Thanks for this post. I live in Newark (East Bay) and will keep my eyes and ears open. One place Jerry may want to contact is the "Pirates of Emerson" haunted house in Fremont, CA. They run a very good haunted attraction each year, and the thieves may try to sell the goods to them. That's terrible news!


----------



## Spookie (Aug 26, 2008)

OMG that's really horrible. He must be reeling from the theft. I think it would be helpful if he posted something on his website's main page about the theft and also posted a picture page of the stuff that was taken. I saw that he has a gallery but it's really hard to click on every one of them and of course no one would know exactly what was taken to even look for. He should send out an email to all haunts asking them to help catch the thieves should they get approached. It's nice of you to help spread the word. I'm going to post your message on two other boards that I visit.


----------



## Revenant (Mar 17, 2007)

It's bad enough to hear about a haunt being thieved but the fact that it's a charity haunt really burns my ass. They need to send out an AHB (All Haunts Bulletin) to every haunt around with a full description of everything taken, including what was on the hard drives of the computers. I imagine it wouldn't do any good but they might as well send it to the security/fraud people at Ebay too, along with a listing of the towns and zipcodes of the surrounding area. And they should watch Ebay and maybe the other auction boards like hawks to look for vendors selling either mixed lots or multiple auctions of stuff that matches what was stolen. If the shipping origin is in that area... might be a good lead.
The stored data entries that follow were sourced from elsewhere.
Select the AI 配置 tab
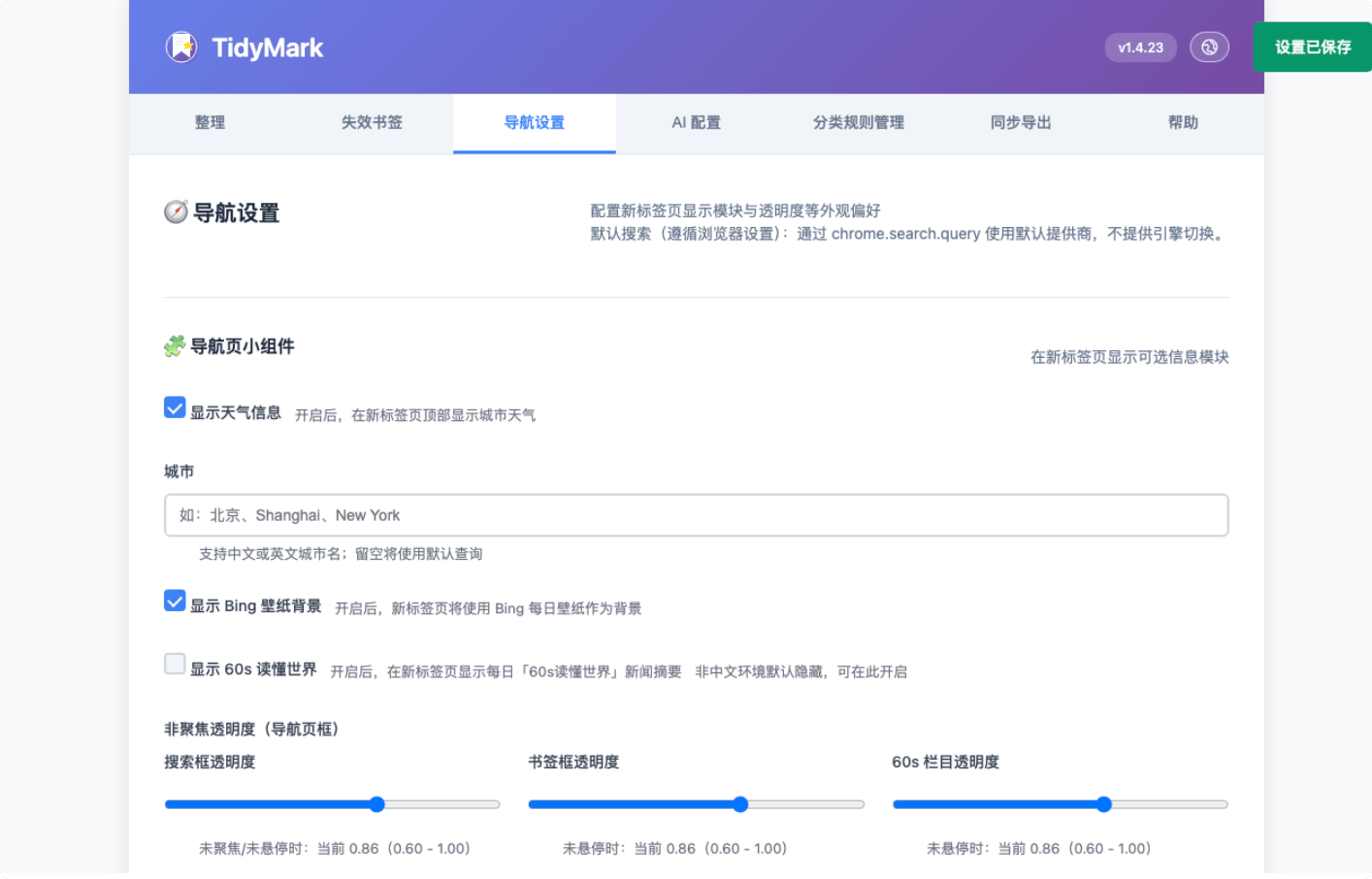 (x=696, y=123)
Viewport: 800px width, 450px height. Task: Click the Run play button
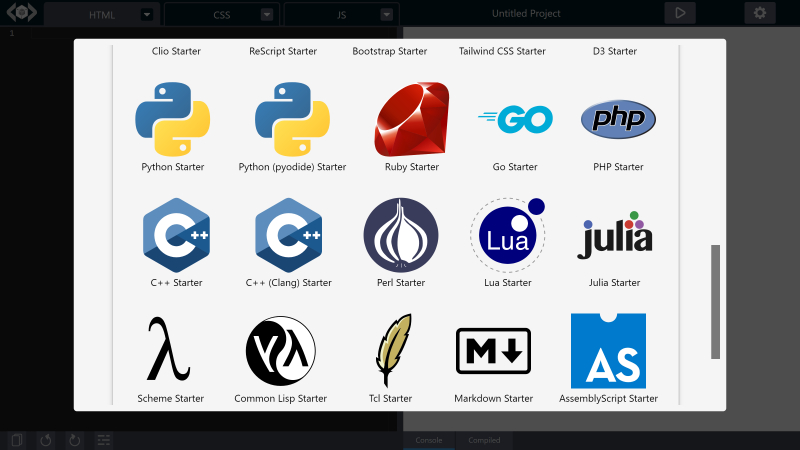tap(680, 13)
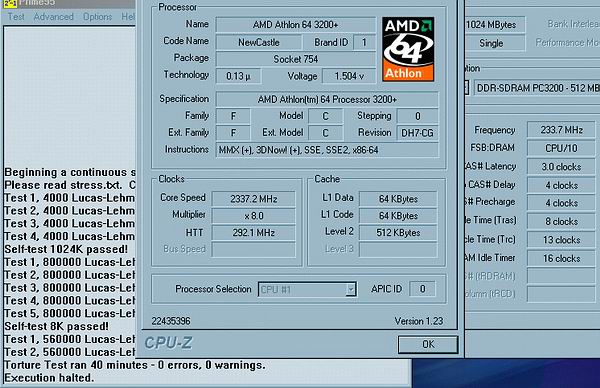Click the Prime95 title bar icon
This screenshot has height=388, width=600.
click(x=10, y=3)
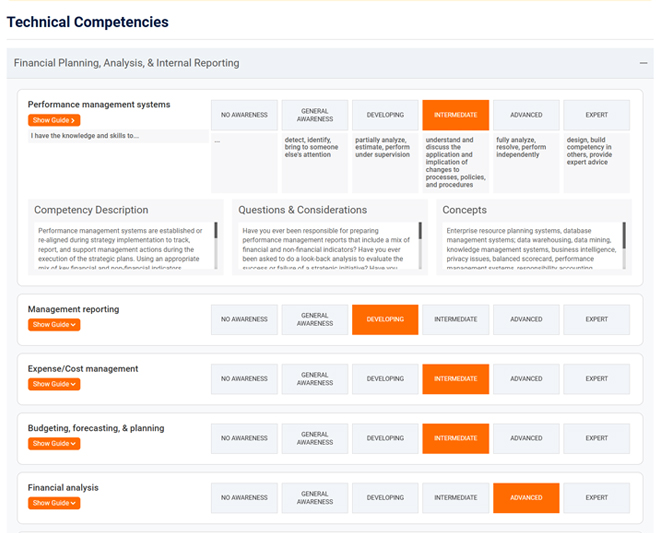The width and height of the screenshot is (660, 533).
Task: Show the guide for Expense/Cost management
Action: point(54,384)
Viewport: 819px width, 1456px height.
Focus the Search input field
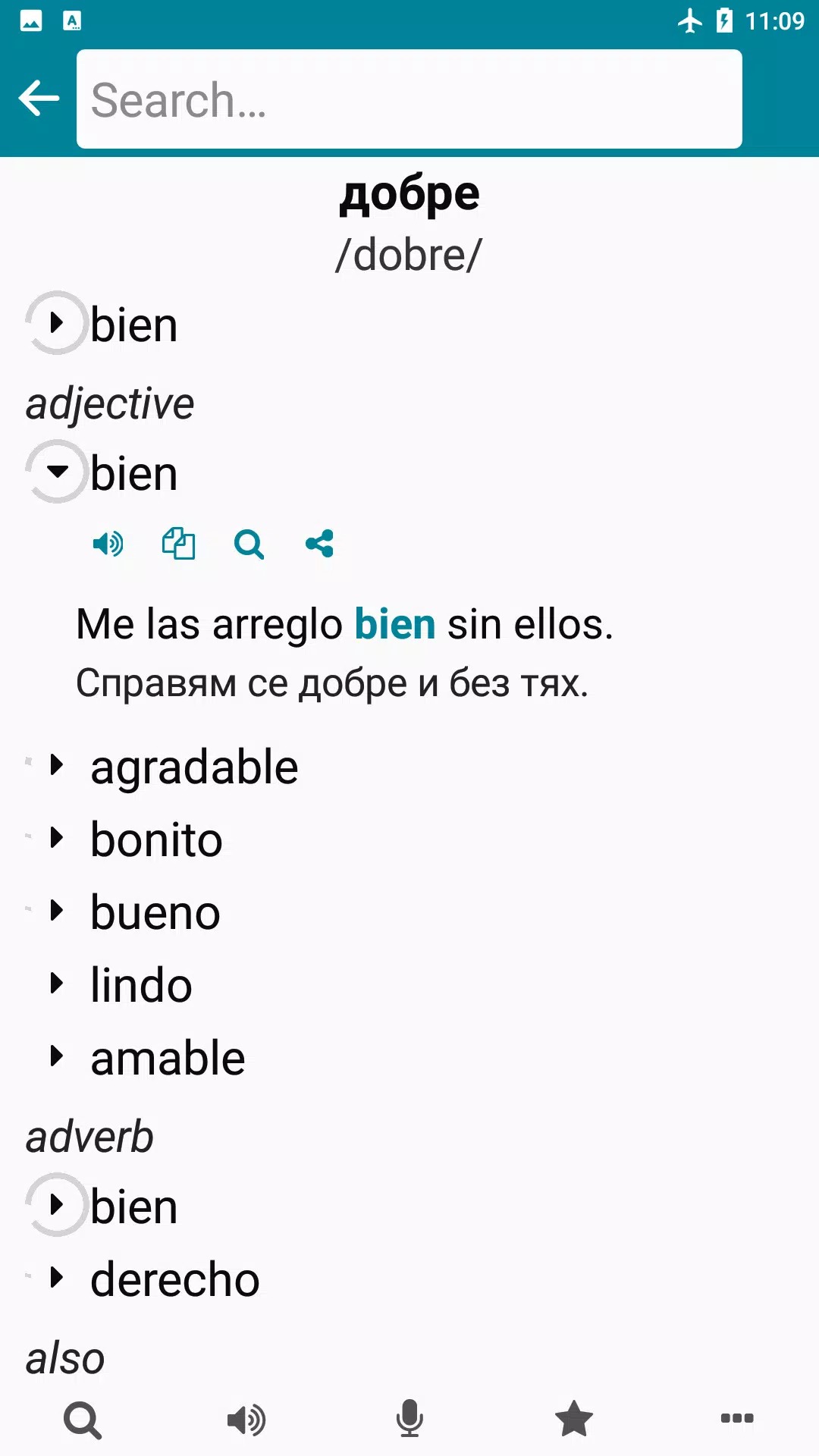click(x=410, y=99)
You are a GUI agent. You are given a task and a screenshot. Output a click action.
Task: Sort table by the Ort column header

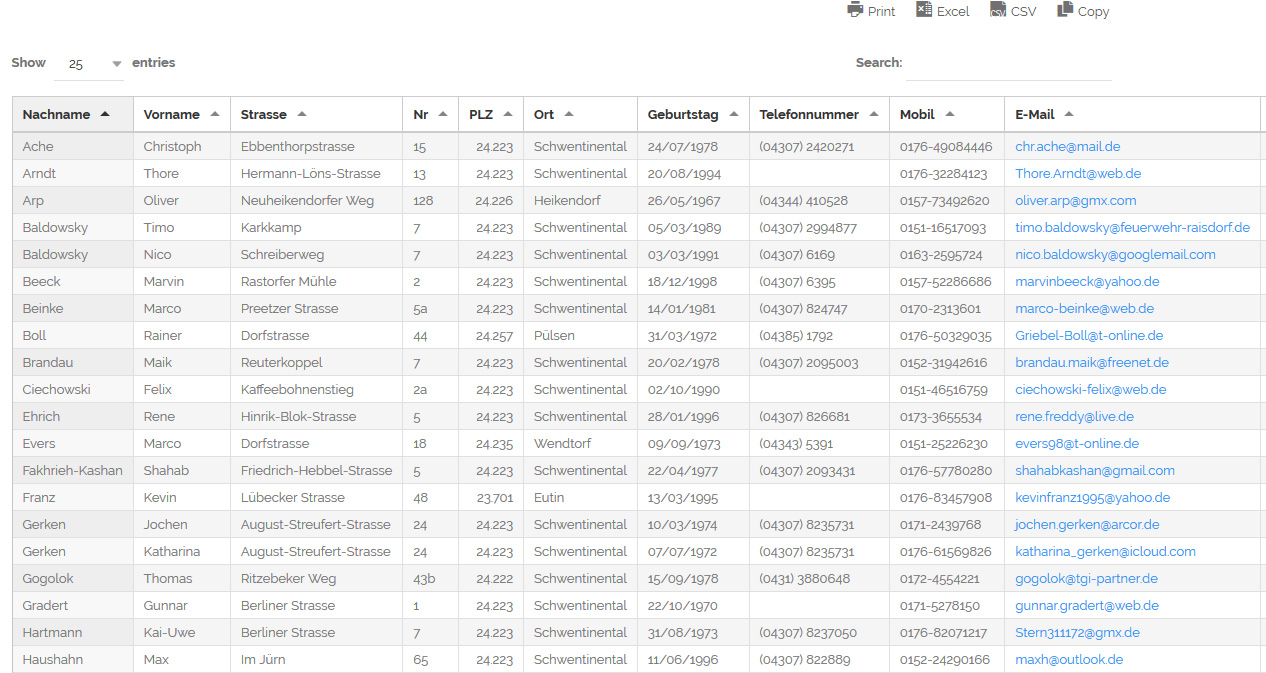[544, 114]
I hope those A-holes get caught and recycled as gore props in the haunt.


----------



## meltdown211 (Aug 2, 2007)

Keep your eyes open on the local "craigslist" as they will probably try to sell it there, then ask someone to "meet" at a specific location, not their home. Its gonna look a bit fishy when someone sets up a yard haunt with an extra $30K worth of stuff. Lets get um boys....


----------



## Spookie (Aug 26, 2008)

Also thought I'd mention that a system like microdots applied to your props, etc. might help if property is recovered and you need to prove it's yours. Obviously more applications than halloween props... terrible that something like this is necessary.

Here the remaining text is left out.